We sat at my kitchen table. They came dressed for farm work, both in new bib overalls and ironed flannel shirts.
Me: Senator Obama, say some good things about Senator McCain.
Obama: Well, let’s be clear. For a man his age and considering the dreadful things he’s been through over many decades, like skin cancer and five years of torture, yes, for a man his age, I think he’s doing okay. I hope I’m as chipper at 72.
Me: Senator McCain, same question about Senator Obama.
McCain: That one gives a great speech, which he learned how to do at those Ivy League schools that Bill Ayers and other terrorists might have attended while they were making bombs. I dropped bombs on Hanoi, but I sure didn’t make them in my college dormitory room. Senator Obama has yet to deny that he associated with all the terrorists, socialists and Woodstockists that he could have associated with back then. America doesn’t know the real Barack Obama, and neither do I.
Obama: Well, several things. First, I was eight years old when Bill Ayers was doing acts that both Senator McCain and I deplore.
McCain: Don’t you dare associate with me after associating with that other one! My friends, that is radical, left-wing McCarthyism. And so, Senator: What exactly were YOU doing in 1968 when your pals in the Weather Underground were cherry-bombing Congressional toilets? You used to call yourself, “Barry.” Was that your underground handle? Weren’t you in the Manson family? Did you or did you not help kidnap Patty Hearst? There are a lot of questions that Senator Obama has yet to answer about what he’s not done. Did you smoke heroin at Woodstock? Did you help sink the Maine? Just how many whites did your father kill when he was a Mau-Mau in Kenya? And wasn’t your mother a liberal? Did you fire on Texas-Americans at the Alamo? Why did you marry a woman who is too tall to be in the American mainstream? If you’re so good, why can’t you dunk?
Obama: I confess to everything.
McCain: Not fair. You can’t make these questions disappear by being agreeable.
Me: Fellas, let’s talk taxes.
Obama: I’ll tax the rich, and cut taxes for everyone else.
McCain: Tax-terrorist! This is class war on my wife. My friends, I promise not to tax anybody’s income, anything, anymore.
Me: How will you raise money for the military, the $700 billion bailout, the wars in Iraq and Afghanistan?
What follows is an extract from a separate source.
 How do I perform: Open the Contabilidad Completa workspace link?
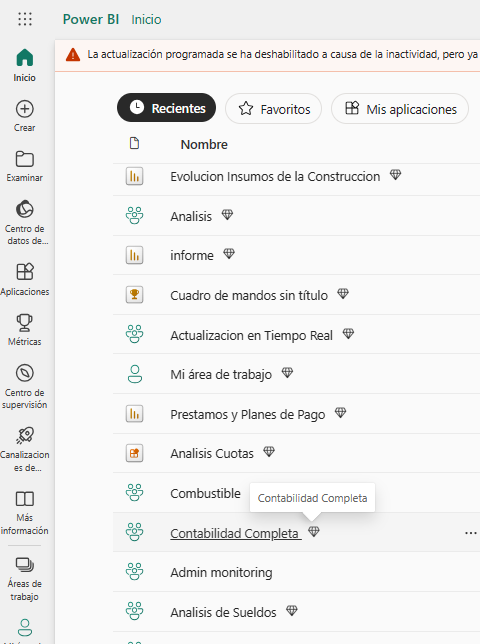[x=235, y=533]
McCain: I have a three-point plan. First, I’ll secure the borders by charging a $100,000 tax-deductible entrance fee for every legal immigrant, and $200,000 on every illegal one who we don’t catch. Second, I’ll put a sales tax on 1960s memorabilia, especially those posters that made me dizzy. Finally, I’ll send out Marine recruiters to sign up volunteer taxpayers.
Obama: I’m speechless.
McCain: That’s a first. I will stop federal spending. No more pork, no more chicken in every pot, no more earmarks for Alaska. The way we get to a good society is to stop spending on it. You don’t improve education by throwing federal tax dollars at teachers and schools.
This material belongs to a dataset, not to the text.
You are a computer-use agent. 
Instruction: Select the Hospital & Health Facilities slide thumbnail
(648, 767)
Obama: Taxpayers paid for your college education. They pay for your health care, for your retirement, for much of your financial security.
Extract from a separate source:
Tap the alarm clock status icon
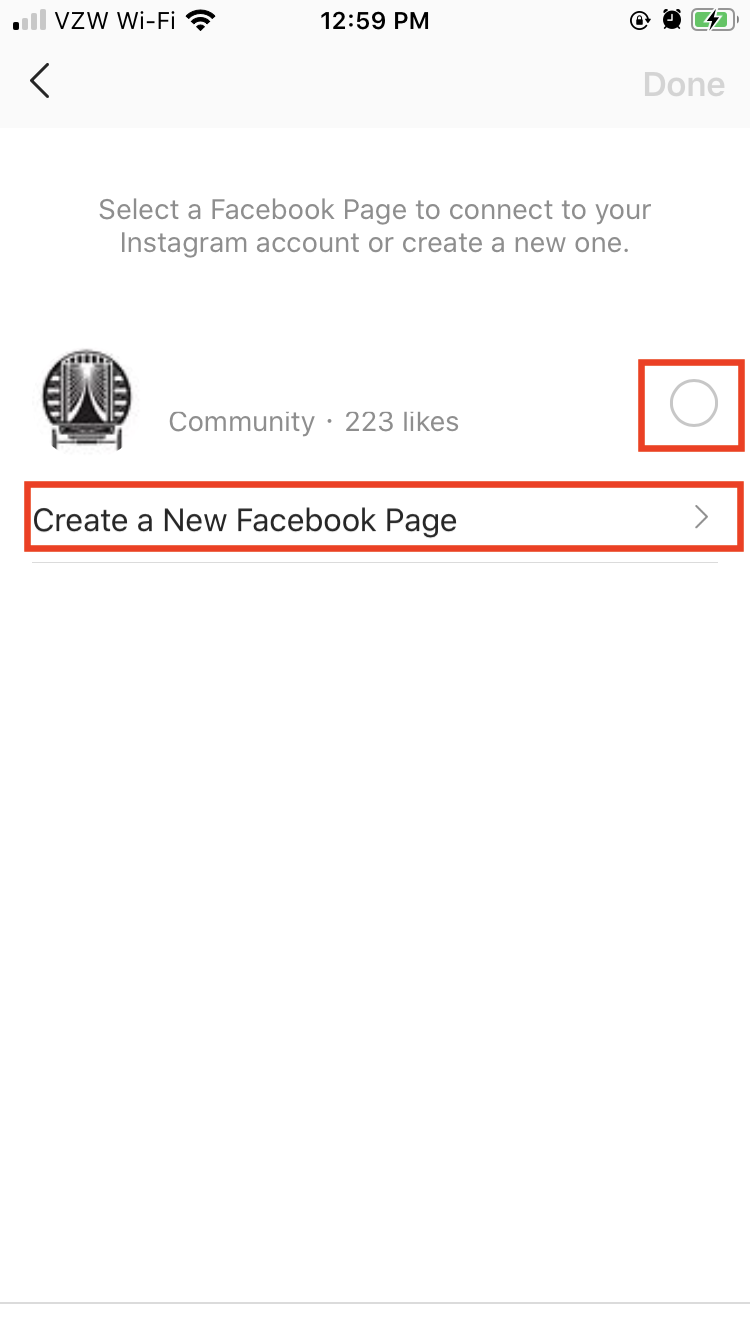This screenshot has width=750, height=1334. click(672, 20)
McCain: So what’s your point?
Obama: Don’t throw the baby out with the bath water.
McCain: I’m for all babies. I’m for Joe the Baby. I’m also for bathing.
Obama: I prefer showers.
McCain: Elitist snob! I’ll make the federal budget so thin, that it’ll be skinnier than…my wife.
Obama: My wife is skinnier than yours. Look at her legs.
McCain: My wife’s the skinniest. Look at her bogus.
Obama: My wife’s smarter.
McCain: My wife has capital gains.
Obama: My wife’s meaner.
McCain: You don’t have a clue. Anyway, my wife is…blond. I win.
Obama: My wife isn’t. I win.
(They stopped. No one said anything for a while. They looked at each other, maybe for the first time.)
McCain: You know, we can do better than this.
Obama: You’re right, John. We can.
McCain: So why don’t we?
Obama: We both promise change, and yet we’re both afraid to.
McCain: It’s so easy to pin tales on a donkey, so to speak.
Obama: And we always know what elephants leave behind.
McCain: We insult the voters
Obama: …and they cheer us.
McCain: Promises we can’t keep.
Obama: Promises we shouldn’t keep.
McCain: Still, every once in a while we elect someone who is up to the job.
Obama: Who doesn’t disgrace it.
McCain: Who changes the way the country goes and does
Obama: …for the better.
McCain: However this election turns out…
Obama: …let’s find some common ground.
McCain: …and move in a different direction.
Me: Gentlemen. To the fields! We have work to do.